This program takes an image as input, scales it down so that it doesn’t exceed a specified maximum resolution and then compresses it into a JPEG file with a specified, fixed file size.

rename_helper.py — replicate file rename operations

If two people have a copy of the same files, then one of them renames them to better fit into some scheme and the other one wants to rename the files in the same way, the only sane solution is often to copy the files again. This tool circumvents that by generating a list of the new file names together with each file’s (abbreviated) hash. The other person can then run the tool with this list to apply the new names to his or her own copy of the files.
(superseded by dirpatch)

tailor.py — advanced tail -f

Monitors a file for changes and outputs them along with timestamps and optionally colored pattern highlighting.

tailor.py — Unix »tail« replacement with extras

This tool acts like the standard Unix command »tail -f«, but it adds two features: First, all lines can be prepended with a timestamp, and second, lines matching specific regular expressions can be marked by writing them in color.

truncate.py — truncate files

This script simply truncates a file at a specified position in bytes (or KiB, MiB, GiB).

tscut.c — cut MPEG-2 Transport Streams

This command-line tool cuts MPEG-2 Transport Streams with MPEG-2, H.264/AVC or H.265/HEVC video on I/IDR frame boundaries. It doesn’t do any fancy modifications to the streams: It just detects suitable positions in the file where it can be cut so that the file remains playable and copies everything verbatim.
It can also be used to recover missing PATs and PMTs for single-program Transport Streams.
Win32 binary available: tscut.exe (98k)

untabify.py — convert tabs to spaces

This simple script converts ASCII tabulator codes into runs of spaces and optionally removes whitespace at the end of lines.

urlqueue.py — maintain a queue of URLs

This program implements a kind of »read later« list of URLs: It serves a list (or rather, a queue) of URLs via a local webserver. Using specific bookmarklets, the user can put URLs he/she visits into the queue and then, later, recall the URLs one after another.
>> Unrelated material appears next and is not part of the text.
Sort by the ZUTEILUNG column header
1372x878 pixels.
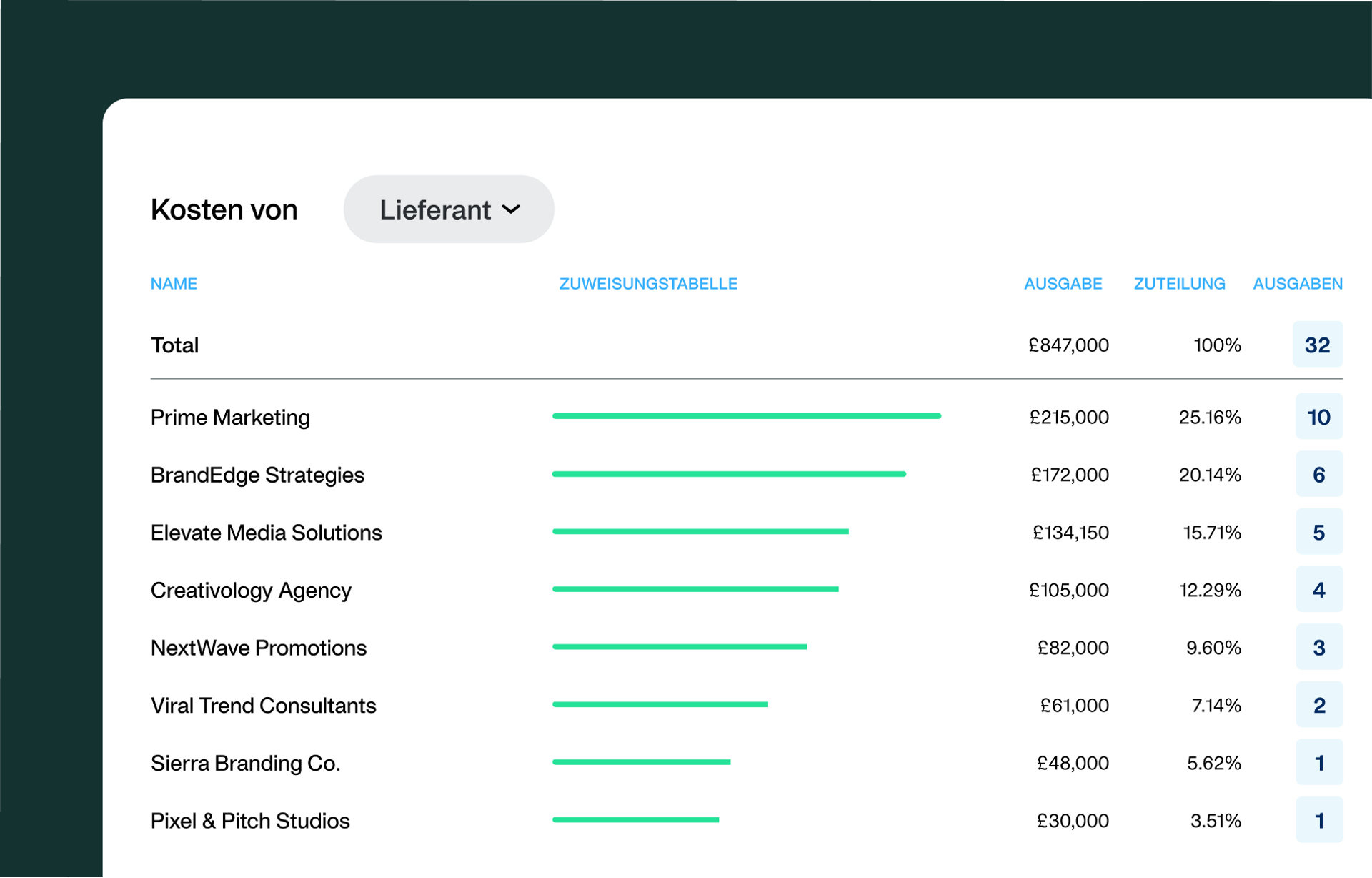1179,284
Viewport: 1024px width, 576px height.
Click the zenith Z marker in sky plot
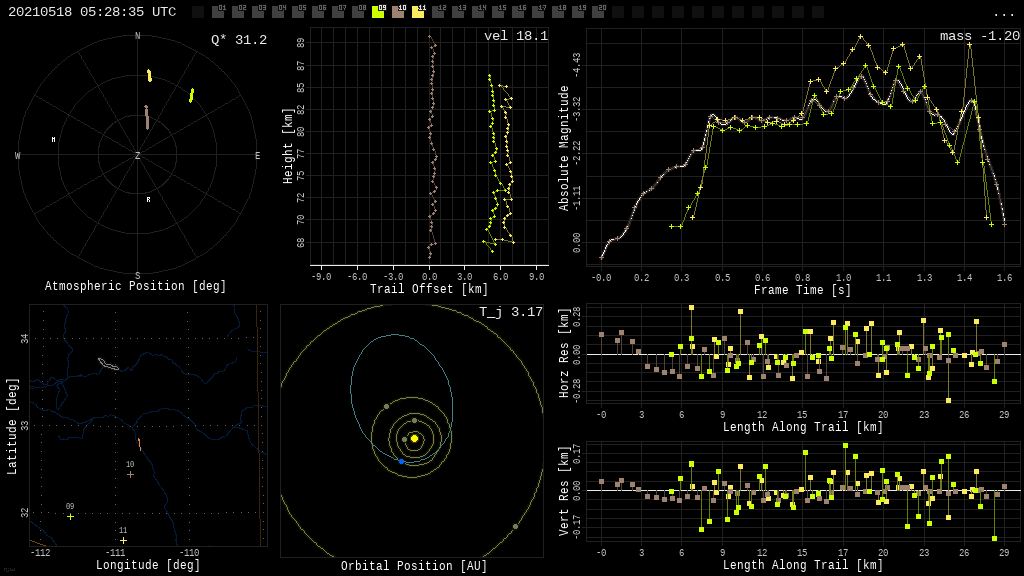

wavcat.py — concatenate multiple audio files

This concatenates multiple uncompressed PCM audio files in WAV format and writes them to disk as another WAV file, or just pipes the resulting WAV file to stdout. The latter is useful to encode multiple tracks of a ripped CD into a single MP3 file using LAME, for example.

webvideohelper.py — web video conversion helper

This tool helps with converting videos for publishing on the internet in MP4 (H.264) and WebM (VP8) format. It can downscale and convert audio on the fly, and it can create »poster images« (still image previews of the video with a »click to play« button on them) and template HTML code as well. Note that this tool needs FFmpeg installed on the system to work.

wikkit.py — parallel HTTP downloader

This tool can download multiple files via HTTP at once, which is often faster than downloading them one after another. It has a wget-like recursive mode for mirroring whole (parts of) websites; furthermore, it can grab numbered ranges of URLs as they are often found in image galleries.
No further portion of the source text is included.